Health reforms to drive greater equity welcomed by Whānau Āwhina Plunket

Sweeping reforms to the health system to drive greater equity, particularly for whānau Māori and Pasifika peoples, have been welcomed by Whānau Āwhina Plunket, the country’s largest provider of healthcare services for children under five.

Whānau Āwhina Plunket Chair, Dame Fran Wilde, says the reforms are a bold step forward for our health system.

“These reforms will address key issues we witness on the frontline every day – uneven care depending on where you live and poorer outcomes for whānau Māori, Pasifika peoples, and those with greater needs.

“Whānau Āwhina Plunket has committed to delivering equitable outcomes for whānau Māori by 2025, and we are pleased to see this as a key focus for the reforms, including the creation of a new Māori Health Authority. We welcome the opportunity to support the work of iwi and other Māori providers as they deliver this important mahi,” said Dame Wilde. 
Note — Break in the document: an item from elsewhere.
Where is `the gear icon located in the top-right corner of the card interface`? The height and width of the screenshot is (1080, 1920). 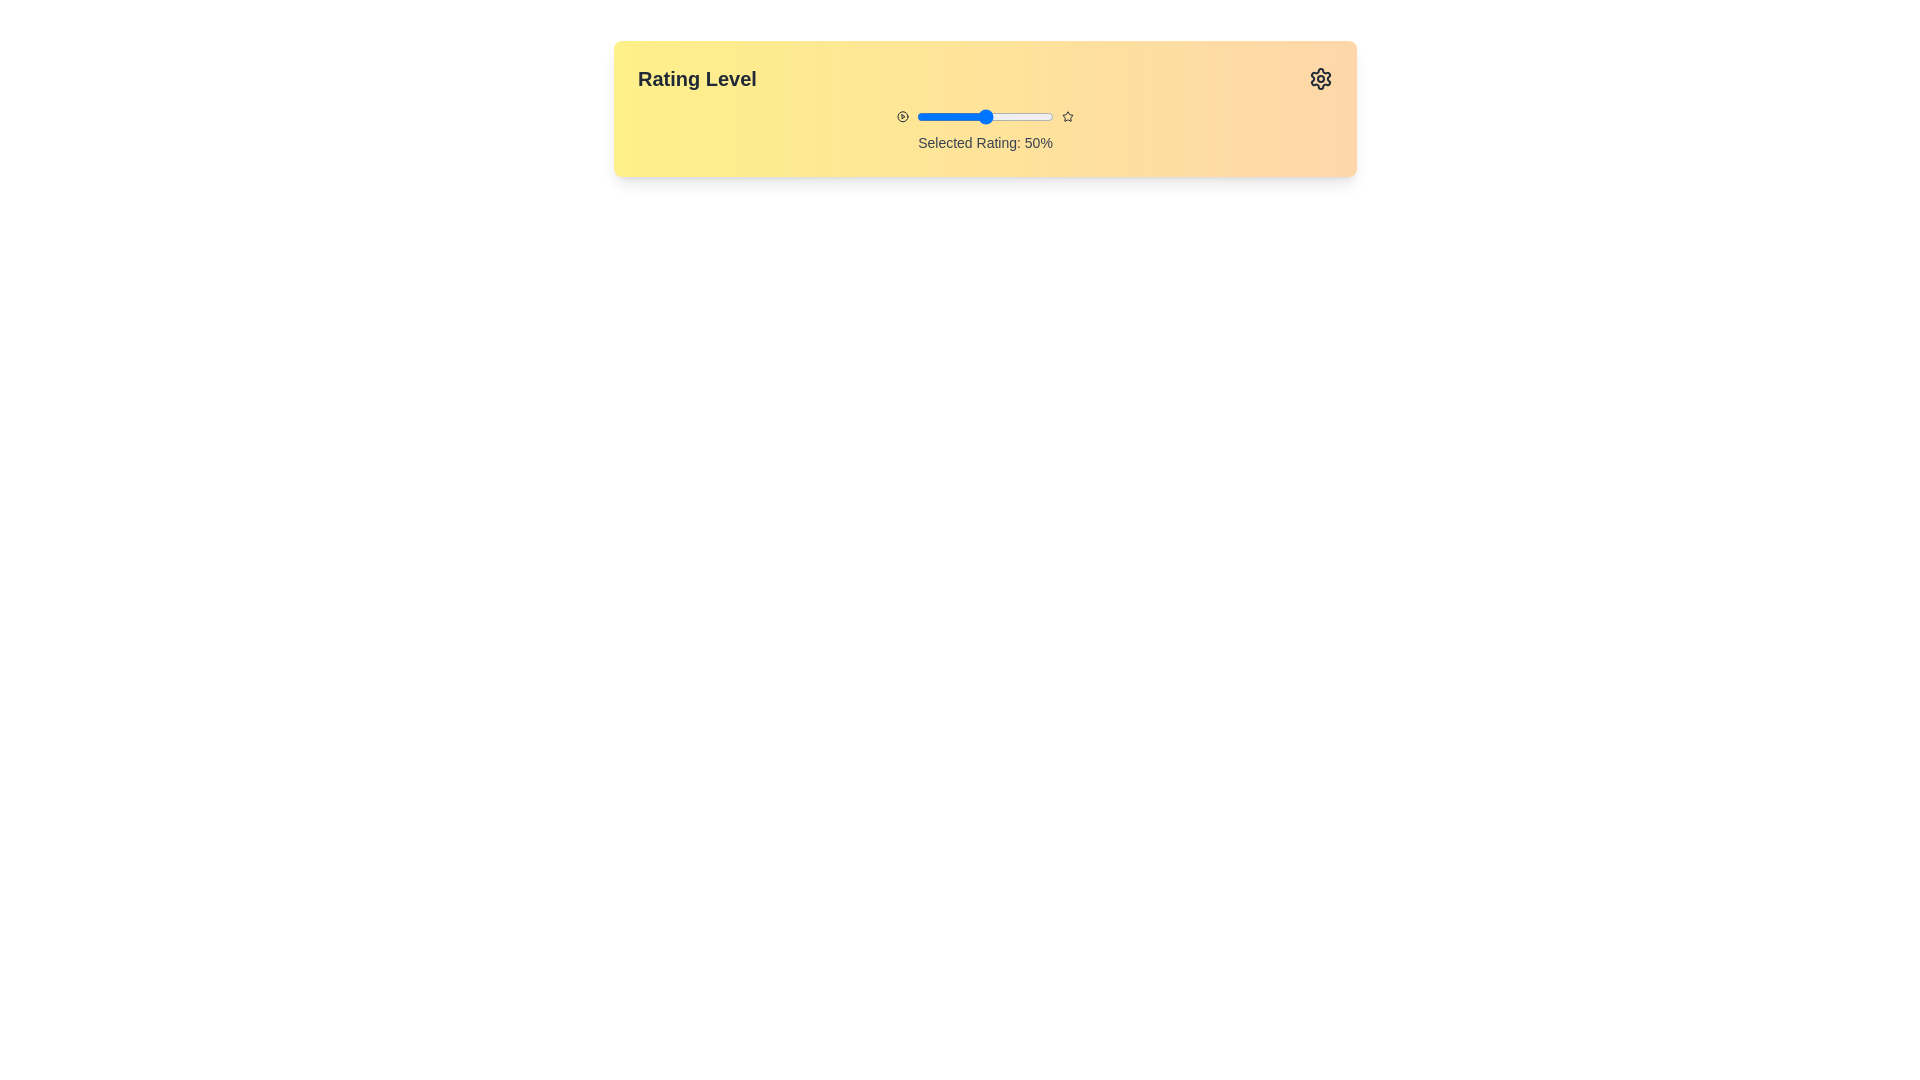 the gear icon located in the top-right corner of the card interface is located at coordinates (1320, 77).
“As the largest Well Child Tamariki Ora provider, and the only one operating nationally, we are looking forward to working with the transition team, Ministry of Health, and the new Health NZ and Māori Health Authority and other key partners to deliver on this new vision for healthcare in New Zealand,” said Whānau Āwhina Plunket’s Chief Executive, Amanda Malu.

This move to a national public health service mirrors Whānau Āwhina’s own journey almost five years ago, when our membership made the decision to consolidate our area and regional societies to one unified national trust. 

“We recognised early on that while some Plunket regions were doing well, others were struggling financially and the move to a single national body meant we could better utilise our resources to deliver our equitable services across Aotearoa for the good of all our children,” said Ms Malu.